→ **Records drawn from a dataset**
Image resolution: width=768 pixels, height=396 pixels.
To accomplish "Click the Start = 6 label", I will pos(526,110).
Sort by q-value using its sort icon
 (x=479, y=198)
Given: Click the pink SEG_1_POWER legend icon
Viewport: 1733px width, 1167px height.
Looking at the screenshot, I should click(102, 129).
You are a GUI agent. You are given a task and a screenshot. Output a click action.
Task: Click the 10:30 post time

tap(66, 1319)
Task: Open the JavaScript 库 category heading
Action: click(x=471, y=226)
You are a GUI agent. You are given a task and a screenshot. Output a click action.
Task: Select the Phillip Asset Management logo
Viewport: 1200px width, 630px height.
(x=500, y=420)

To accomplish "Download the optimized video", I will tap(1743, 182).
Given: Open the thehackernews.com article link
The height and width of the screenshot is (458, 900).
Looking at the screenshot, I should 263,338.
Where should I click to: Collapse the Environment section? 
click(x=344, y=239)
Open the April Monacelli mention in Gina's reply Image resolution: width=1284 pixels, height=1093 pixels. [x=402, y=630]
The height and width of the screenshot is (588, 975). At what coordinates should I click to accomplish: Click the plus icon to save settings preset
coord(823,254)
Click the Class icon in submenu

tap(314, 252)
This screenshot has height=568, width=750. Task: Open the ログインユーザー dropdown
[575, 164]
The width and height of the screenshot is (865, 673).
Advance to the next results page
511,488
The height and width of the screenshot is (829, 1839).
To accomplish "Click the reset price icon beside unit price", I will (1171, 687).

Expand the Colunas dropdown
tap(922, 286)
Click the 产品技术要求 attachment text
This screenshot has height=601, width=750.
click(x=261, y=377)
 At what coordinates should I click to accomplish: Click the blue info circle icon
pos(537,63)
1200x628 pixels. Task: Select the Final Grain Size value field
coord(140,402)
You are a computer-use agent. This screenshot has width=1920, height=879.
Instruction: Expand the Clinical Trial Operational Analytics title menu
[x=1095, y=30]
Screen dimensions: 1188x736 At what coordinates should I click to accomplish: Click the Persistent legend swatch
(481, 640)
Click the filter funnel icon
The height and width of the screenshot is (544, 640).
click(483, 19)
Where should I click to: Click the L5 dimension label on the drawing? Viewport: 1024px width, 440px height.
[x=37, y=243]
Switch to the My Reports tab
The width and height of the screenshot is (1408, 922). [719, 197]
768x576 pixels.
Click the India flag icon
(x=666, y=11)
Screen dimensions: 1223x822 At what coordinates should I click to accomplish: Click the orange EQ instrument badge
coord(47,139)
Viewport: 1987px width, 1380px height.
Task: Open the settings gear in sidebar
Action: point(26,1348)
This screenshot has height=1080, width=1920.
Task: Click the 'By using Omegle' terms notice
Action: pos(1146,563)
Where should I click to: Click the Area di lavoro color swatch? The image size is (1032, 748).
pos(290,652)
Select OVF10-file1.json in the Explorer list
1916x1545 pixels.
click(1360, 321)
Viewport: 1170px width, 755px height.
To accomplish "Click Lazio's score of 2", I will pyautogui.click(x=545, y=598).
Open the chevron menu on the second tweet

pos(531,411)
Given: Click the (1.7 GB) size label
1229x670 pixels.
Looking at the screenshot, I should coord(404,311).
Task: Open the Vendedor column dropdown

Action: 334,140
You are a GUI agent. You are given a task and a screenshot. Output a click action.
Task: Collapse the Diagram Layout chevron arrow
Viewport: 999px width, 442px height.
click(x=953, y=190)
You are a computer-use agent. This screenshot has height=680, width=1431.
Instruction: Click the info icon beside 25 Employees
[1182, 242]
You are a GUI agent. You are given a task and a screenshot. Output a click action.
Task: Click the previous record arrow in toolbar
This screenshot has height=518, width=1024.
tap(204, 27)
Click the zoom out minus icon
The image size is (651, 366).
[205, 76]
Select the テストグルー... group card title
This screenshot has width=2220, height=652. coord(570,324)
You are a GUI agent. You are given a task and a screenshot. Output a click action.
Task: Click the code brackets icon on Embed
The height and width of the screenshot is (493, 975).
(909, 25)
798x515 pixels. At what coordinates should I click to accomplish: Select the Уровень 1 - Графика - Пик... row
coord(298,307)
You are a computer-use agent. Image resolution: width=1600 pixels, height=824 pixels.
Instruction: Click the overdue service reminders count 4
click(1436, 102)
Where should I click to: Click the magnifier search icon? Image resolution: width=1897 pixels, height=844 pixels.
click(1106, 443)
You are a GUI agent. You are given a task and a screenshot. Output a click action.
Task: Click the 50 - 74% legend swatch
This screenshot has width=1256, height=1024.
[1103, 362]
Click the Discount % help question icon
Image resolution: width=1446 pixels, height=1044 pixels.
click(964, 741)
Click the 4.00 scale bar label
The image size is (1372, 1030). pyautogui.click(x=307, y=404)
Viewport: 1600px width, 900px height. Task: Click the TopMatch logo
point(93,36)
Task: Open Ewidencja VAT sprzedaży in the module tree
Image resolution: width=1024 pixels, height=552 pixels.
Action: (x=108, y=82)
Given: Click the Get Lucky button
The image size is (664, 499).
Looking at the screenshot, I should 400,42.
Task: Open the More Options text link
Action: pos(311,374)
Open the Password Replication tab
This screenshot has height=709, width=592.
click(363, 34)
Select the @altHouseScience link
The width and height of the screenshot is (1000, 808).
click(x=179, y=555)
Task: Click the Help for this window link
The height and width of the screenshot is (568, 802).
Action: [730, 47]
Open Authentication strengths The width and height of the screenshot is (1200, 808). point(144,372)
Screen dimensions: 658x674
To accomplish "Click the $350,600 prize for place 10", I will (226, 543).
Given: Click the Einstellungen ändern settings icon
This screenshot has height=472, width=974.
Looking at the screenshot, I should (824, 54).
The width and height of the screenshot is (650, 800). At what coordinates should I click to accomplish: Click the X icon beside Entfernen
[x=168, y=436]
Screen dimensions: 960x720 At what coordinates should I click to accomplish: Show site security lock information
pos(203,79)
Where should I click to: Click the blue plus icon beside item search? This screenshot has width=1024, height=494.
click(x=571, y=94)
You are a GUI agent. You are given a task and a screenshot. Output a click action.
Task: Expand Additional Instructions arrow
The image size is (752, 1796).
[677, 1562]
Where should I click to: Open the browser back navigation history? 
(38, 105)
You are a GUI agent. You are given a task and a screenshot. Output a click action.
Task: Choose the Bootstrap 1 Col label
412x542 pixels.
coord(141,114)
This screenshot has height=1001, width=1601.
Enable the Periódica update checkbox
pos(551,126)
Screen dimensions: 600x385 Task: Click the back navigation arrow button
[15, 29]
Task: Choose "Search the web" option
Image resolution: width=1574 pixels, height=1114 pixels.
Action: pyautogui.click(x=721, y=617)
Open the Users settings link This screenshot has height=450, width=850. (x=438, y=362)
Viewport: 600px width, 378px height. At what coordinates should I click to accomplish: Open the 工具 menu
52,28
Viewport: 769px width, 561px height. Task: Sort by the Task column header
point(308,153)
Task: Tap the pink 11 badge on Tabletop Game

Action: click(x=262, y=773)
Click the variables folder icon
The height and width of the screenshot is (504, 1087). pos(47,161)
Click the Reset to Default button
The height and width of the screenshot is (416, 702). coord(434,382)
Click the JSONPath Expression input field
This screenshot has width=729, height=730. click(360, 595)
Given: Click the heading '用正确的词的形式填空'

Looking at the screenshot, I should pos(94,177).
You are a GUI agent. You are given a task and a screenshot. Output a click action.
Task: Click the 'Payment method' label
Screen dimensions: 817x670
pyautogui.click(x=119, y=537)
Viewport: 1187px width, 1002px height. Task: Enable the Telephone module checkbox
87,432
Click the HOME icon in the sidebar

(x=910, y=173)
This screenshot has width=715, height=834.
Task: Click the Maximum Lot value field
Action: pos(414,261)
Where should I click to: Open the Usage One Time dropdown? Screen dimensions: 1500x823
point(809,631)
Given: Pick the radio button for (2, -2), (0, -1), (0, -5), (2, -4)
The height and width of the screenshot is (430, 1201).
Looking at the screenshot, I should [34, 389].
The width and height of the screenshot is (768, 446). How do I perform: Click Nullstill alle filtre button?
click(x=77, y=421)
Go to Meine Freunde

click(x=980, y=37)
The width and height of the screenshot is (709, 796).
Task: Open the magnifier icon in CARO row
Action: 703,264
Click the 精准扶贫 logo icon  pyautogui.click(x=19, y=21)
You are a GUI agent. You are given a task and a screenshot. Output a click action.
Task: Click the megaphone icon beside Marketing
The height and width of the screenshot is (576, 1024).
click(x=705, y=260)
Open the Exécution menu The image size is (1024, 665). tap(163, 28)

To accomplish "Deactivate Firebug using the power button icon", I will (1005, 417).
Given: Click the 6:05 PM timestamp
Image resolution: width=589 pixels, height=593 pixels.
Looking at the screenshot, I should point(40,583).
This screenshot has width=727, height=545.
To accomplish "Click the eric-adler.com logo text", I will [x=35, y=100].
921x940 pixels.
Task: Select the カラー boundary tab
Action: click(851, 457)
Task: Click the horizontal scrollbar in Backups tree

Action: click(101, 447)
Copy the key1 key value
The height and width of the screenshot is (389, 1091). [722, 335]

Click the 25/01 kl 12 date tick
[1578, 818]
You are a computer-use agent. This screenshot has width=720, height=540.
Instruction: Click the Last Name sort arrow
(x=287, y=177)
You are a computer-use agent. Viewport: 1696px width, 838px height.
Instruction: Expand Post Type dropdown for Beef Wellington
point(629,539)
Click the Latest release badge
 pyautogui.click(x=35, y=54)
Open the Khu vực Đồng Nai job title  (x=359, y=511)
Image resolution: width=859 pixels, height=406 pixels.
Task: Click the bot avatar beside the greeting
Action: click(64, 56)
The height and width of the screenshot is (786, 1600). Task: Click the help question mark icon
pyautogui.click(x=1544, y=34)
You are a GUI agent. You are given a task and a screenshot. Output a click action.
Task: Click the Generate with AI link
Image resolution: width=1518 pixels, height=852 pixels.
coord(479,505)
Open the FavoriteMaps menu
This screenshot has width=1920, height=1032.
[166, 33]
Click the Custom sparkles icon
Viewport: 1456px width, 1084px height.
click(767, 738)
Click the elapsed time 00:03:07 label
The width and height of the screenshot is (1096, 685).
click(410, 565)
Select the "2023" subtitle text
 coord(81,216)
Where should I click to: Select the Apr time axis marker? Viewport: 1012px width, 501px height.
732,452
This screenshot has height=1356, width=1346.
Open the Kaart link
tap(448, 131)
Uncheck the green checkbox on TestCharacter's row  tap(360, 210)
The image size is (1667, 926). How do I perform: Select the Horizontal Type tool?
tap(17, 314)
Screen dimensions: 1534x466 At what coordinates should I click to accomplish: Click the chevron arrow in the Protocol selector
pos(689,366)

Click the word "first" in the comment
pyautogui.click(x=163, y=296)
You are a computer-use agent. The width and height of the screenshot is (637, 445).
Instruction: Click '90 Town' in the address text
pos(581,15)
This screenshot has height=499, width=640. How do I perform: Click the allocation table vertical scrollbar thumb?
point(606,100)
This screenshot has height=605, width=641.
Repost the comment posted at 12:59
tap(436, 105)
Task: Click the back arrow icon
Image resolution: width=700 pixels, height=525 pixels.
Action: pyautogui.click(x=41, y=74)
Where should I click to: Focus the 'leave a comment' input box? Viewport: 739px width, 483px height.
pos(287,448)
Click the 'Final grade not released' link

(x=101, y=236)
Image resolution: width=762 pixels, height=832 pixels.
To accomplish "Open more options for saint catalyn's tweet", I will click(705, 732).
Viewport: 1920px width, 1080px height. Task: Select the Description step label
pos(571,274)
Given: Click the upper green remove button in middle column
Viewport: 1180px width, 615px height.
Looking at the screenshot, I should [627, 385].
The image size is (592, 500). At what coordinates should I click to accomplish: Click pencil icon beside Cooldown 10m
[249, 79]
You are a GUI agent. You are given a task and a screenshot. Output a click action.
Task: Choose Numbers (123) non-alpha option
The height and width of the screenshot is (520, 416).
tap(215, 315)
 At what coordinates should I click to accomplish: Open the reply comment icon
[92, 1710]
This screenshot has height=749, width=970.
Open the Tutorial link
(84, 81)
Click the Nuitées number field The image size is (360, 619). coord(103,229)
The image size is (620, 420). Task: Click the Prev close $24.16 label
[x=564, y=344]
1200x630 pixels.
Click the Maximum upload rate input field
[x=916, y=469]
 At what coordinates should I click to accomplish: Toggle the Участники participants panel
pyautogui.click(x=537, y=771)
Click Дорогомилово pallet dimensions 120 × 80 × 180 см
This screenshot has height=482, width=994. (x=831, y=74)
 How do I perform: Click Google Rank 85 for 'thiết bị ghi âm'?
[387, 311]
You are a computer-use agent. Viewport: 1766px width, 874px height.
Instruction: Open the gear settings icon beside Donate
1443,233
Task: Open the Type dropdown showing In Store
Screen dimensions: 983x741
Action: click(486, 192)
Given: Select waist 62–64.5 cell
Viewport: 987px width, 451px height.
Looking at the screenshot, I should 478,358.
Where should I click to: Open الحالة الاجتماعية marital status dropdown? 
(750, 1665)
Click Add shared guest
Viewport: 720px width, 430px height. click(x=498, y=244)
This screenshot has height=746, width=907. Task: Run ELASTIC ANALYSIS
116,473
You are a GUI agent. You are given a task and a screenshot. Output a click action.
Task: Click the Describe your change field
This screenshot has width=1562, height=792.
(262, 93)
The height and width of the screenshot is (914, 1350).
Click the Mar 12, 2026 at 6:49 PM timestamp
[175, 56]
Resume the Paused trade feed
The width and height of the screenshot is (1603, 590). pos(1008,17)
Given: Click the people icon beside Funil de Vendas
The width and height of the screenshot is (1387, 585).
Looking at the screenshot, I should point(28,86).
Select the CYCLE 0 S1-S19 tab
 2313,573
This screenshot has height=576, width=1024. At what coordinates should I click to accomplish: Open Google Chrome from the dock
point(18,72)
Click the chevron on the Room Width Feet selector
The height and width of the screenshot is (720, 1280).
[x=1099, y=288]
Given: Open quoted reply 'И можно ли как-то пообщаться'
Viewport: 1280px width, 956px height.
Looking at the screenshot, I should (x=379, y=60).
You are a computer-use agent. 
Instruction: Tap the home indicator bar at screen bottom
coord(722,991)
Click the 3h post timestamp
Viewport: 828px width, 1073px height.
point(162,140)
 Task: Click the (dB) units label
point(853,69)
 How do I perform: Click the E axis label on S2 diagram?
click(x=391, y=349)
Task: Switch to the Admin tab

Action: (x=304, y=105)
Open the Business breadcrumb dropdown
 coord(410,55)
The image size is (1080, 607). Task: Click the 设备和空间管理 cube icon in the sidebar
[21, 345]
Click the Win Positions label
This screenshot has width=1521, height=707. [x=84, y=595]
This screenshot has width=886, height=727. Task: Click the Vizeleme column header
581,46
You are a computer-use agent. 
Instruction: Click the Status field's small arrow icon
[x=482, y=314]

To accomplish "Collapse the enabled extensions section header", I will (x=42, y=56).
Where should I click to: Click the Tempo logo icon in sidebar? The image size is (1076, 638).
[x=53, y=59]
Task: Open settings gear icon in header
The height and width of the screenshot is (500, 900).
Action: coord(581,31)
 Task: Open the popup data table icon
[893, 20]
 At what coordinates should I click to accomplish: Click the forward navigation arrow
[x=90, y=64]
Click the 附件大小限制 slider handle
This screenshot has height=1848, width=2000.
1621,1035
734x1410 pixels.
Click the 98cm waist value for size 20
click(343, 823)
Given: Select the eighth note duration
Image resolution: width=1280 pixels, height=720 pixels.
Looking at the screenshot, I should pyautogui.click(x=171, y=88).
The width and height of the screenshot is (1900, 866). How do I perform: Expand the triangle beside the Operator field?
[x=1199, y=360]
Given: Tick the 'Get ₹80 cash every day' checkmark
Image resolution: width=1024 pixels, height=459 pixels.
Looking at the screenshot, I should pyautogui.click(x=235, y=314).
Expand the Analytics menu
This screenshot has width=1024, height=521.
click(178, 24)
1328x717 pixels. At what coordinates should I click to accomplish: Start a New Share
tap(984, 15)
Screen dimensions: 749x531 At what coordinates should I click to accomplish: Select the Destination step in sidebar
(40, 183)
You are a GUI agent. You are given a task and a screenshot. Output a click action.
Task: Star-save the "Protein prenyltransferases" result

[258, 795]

→ **WHAT NEEDS TO BE DONE**
From the opening line of the data above through the line that contains "Open the April", please print each line as it stands and only those lines.

→ **RESPONSE TO THIS TASK**
Image resolution: width=768 pixels, height=396 pixels.
To accomplish "Click the Start = 6 label", I will pos(526,110).
Sort by q-value using its sort icon
 (x=479, y=198)
Given: Click the pink SEG_1_POWER legend icon
Viewport: 1733px width, 1167px height.
Looking at the screenshot, I should click(102, 129).
You are a GUI agent. You are given a task and a screenshot. Output a click action.
Task: Click the 10:30 post time

tap(66, 1319)
Task: Open the JavaScript 库 category heading
Action: click(x=471, y=226)
You are a GUI agent. You are given a task and a screenshot. Output a click action.
Task: Select the Phillip Asset Management logo
Viewport: 1200px width, 630px height.
(x=500, y=420)

To accomplish "Download the optimized video", I will tap(1743, 182).
Given: Open the thehackernews.com article link
The height and width of the screenshot is (458, 900).
Looking at the screenshot, I should 263,338.
Where should I click to: Collapse the Environment section? 
click(x=344, y=239)
Open the April Monacelli mention in Gina's reply Image resolution: width=1284 pixels, height=1093 pixels. [x=402, y=630]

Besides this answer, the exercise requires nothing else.